De asombro en asombro, imborrable la imagen captada por entre pasajes sinuosos de una nube de colibríes —en Venezuela hay casi 150 especies de las 350 que en el mundo hay—, cuyo aleteo vertiginoso, incesante, imposible se mide en más de 300 veces por minuto; así, con ese revoloteo taquicárdico e hiperkinético liban en los abrevaderos servidos del néctar. También dejará boquiabiertos a los caminantes la araña que parece vernos con su ojo enorme de embuste con el que asusta a quien se atreva. Y pasmará el cortejo de aquellos pájaros que bien podrían inspirar al Cirque Du Soleil: en ordenada fila y turnándose uno a uno, en rotación ordenada, los machos, sobre una ramita, dedican su coreográfico performance a la única invitada a la función, una hembra escondida que escogerá, seducida, al que mejor le parezca.

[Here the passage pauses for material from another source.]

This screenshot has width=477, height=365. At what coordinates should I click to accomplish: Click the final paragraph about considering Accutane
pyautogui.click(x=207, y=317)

Por los taludes que conectan las casas Samambaya, de la familia Boulton, y la casa de María Fernanda Di Giacobbe, la número 5, en la vía a Sartenejas, los caminos verdes del fondo son exultantes. Enlazados los terrenos con el cacao, los vecinos han hecho alianzas a favor de ese fruto autóctono y mundialmente apetecido que es nuestro. Así, mientras siembran con sabidurías adquiridas de terceros, el arquitecto Gonzalo Denis y la gran cacao María Fernanda Di Giacobbe convierten ambas casas en laboratorio: el cacao prefiere el calor y está siendo cultivado a cientos de metros más arriba de su gusto. Si prospera, tendrán plantíos al lado de los árboles que darán sombra pero no absoluta. Y tendrá Di Giacobbe en su casa su causa. Además de perros, caballos, ovejas, un burro gris llamado Palomino.

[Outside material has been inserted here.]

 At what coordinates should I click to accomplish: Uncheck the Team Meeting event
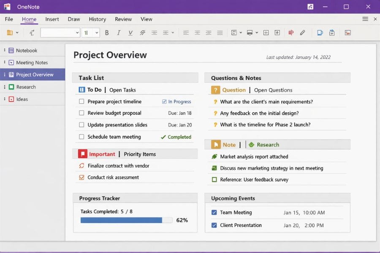[214, 213]
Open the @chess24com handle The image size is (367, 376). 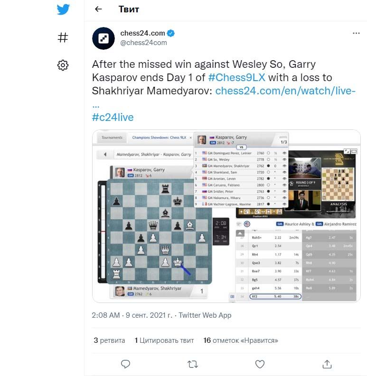pos(143,43)
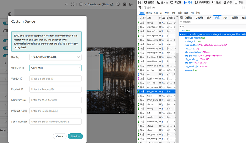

A la hora de almuerzo, Jesús Enrique Churry Méndez se esmera —tortilla de pescado, frituras de ocumo, ensalada— y no hay quien no crea que lo que ha visto es pura verdad, como el vientre de la canción de Serrat. Paseo al cielo que deja bien claro qué toca hacer, también nos saca sonrisas cuando confirmamos que tenemos con qué. Que la vida no está en otra parte sino a pata de mingo, que es el camino, y que debemos votar unánimemente por ella.